# START OF Information given

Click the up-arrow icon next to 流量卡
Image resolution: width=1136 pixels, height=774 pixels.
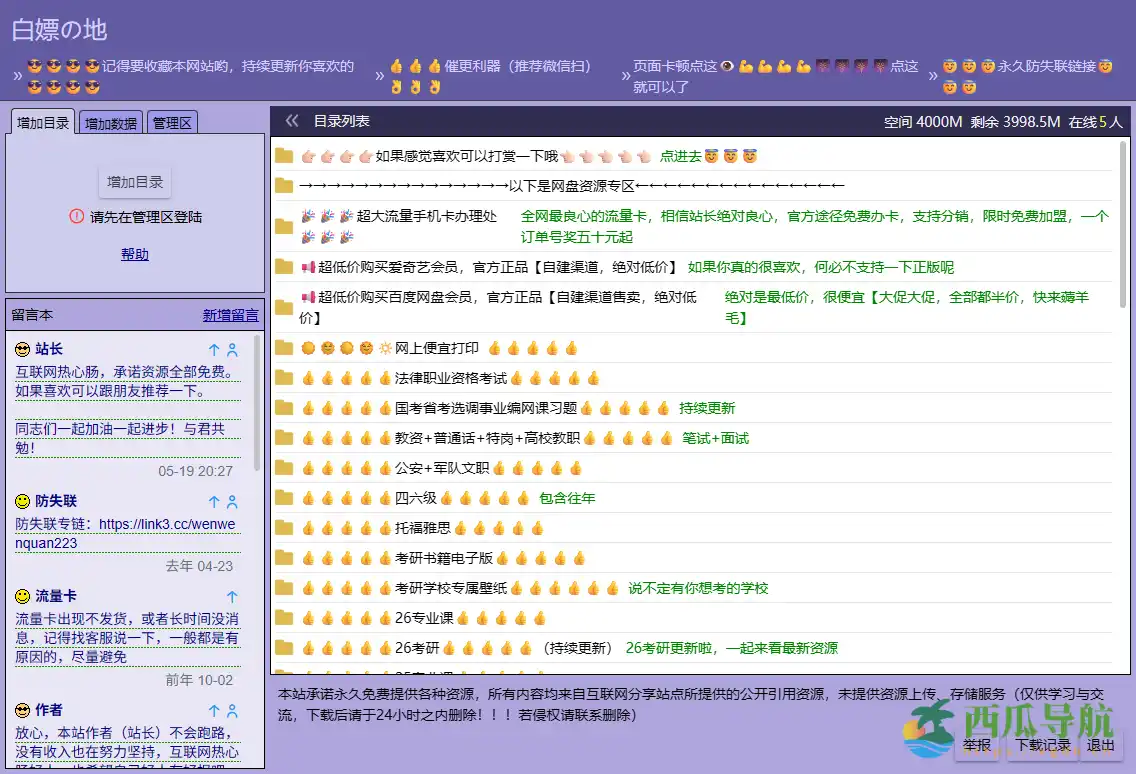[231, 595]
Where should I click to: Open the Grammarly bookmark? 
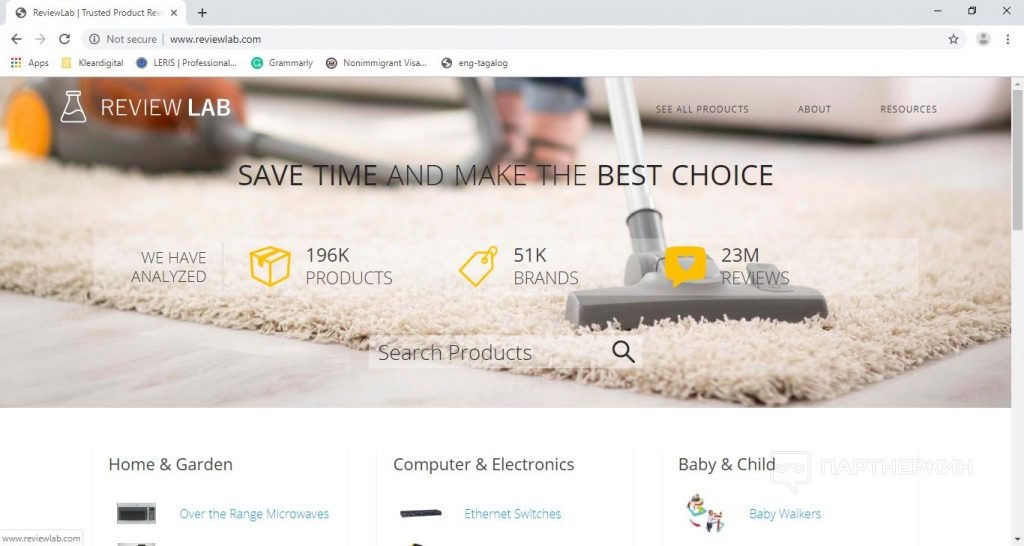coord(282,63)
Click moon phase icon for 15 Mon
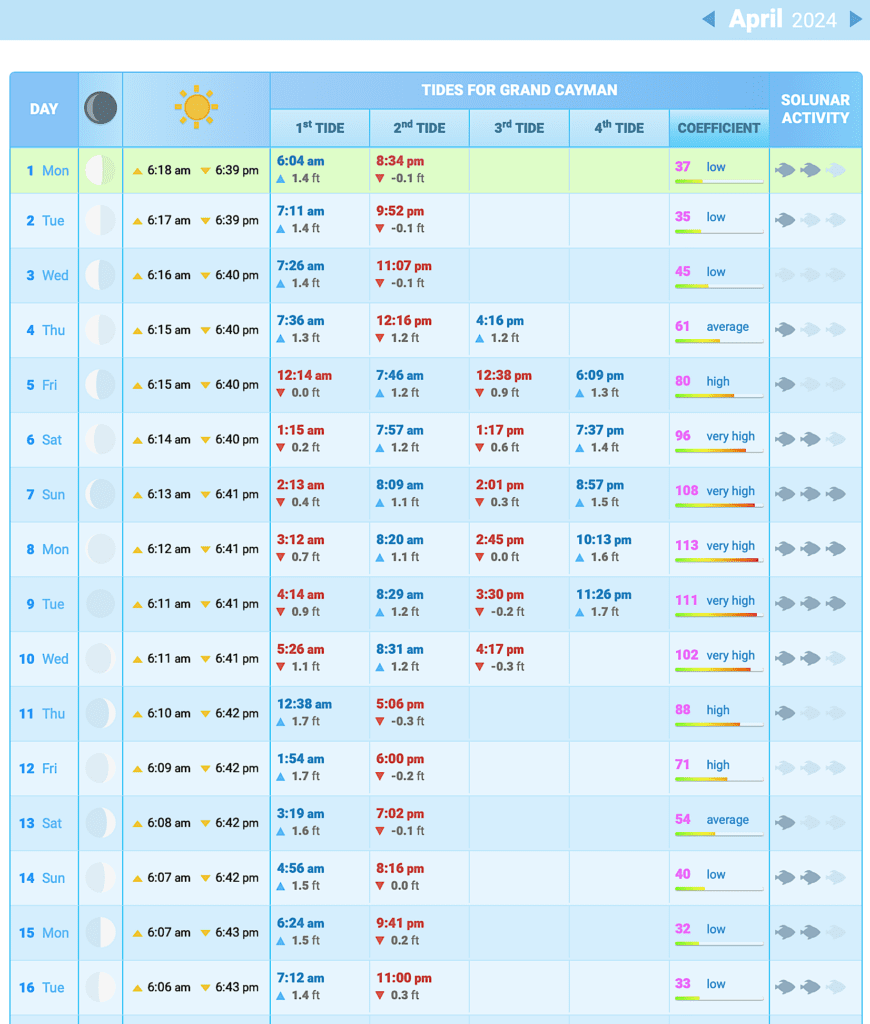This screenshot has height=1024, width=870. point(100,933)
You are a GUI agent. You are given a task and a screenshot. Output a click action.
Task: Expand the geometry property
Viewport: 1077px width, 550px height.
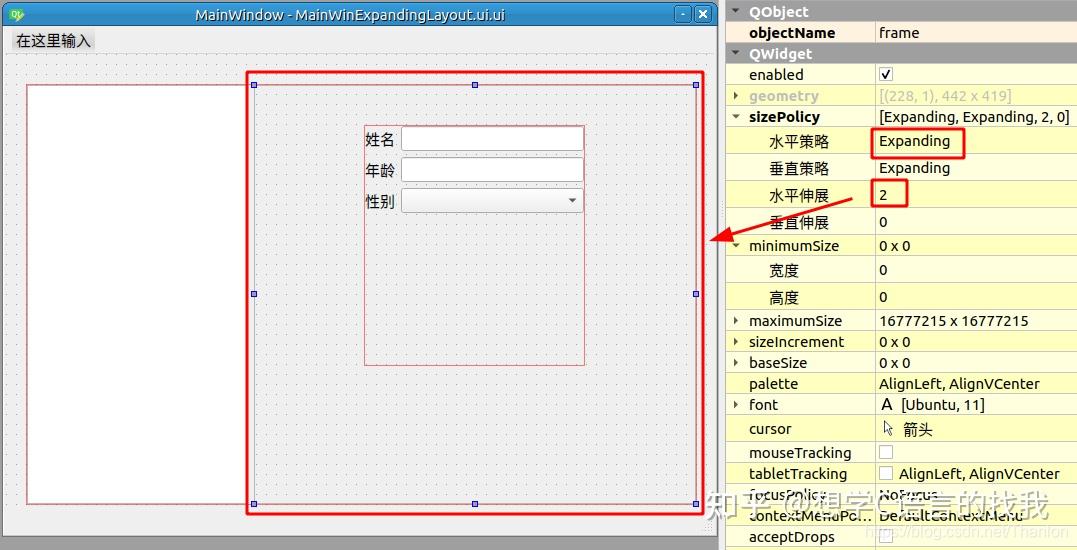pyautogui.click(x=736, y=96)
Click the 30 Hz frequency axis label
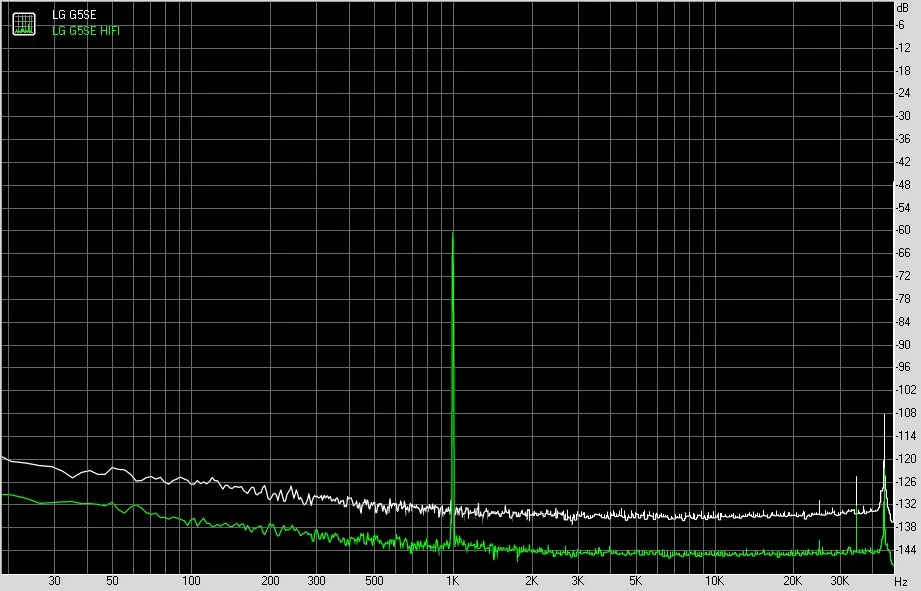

# END OF Information given

**Goal of the exercise**:
Render the listing above as a JSON list of strings, one string per line, skipping blank lines and leaving out the pictures.

**Written response**:
[
  "Click the up-arrow icon next to 流量卡",
  "Image resolution: width=1136 pixels, height=774 pixels.",
  "[231, 595]",
  "Where should I click to: Open the Grammarly bookmark? ",
  "coord(282,63)",
  "Click moon phase icon for 15 Mon",
  "This screenshot has height=1024, width=870. point(100,933)",
  "You are a GUI agent. You are given a task and a screenshot. Output a click action.",
  "Task: Expand the geometry property",
  "Viewport: 1077px width, 550px height.",
  "pyautogui.click(x=736, y=96)",
  "Click the 30 Hz frequency axis label"
]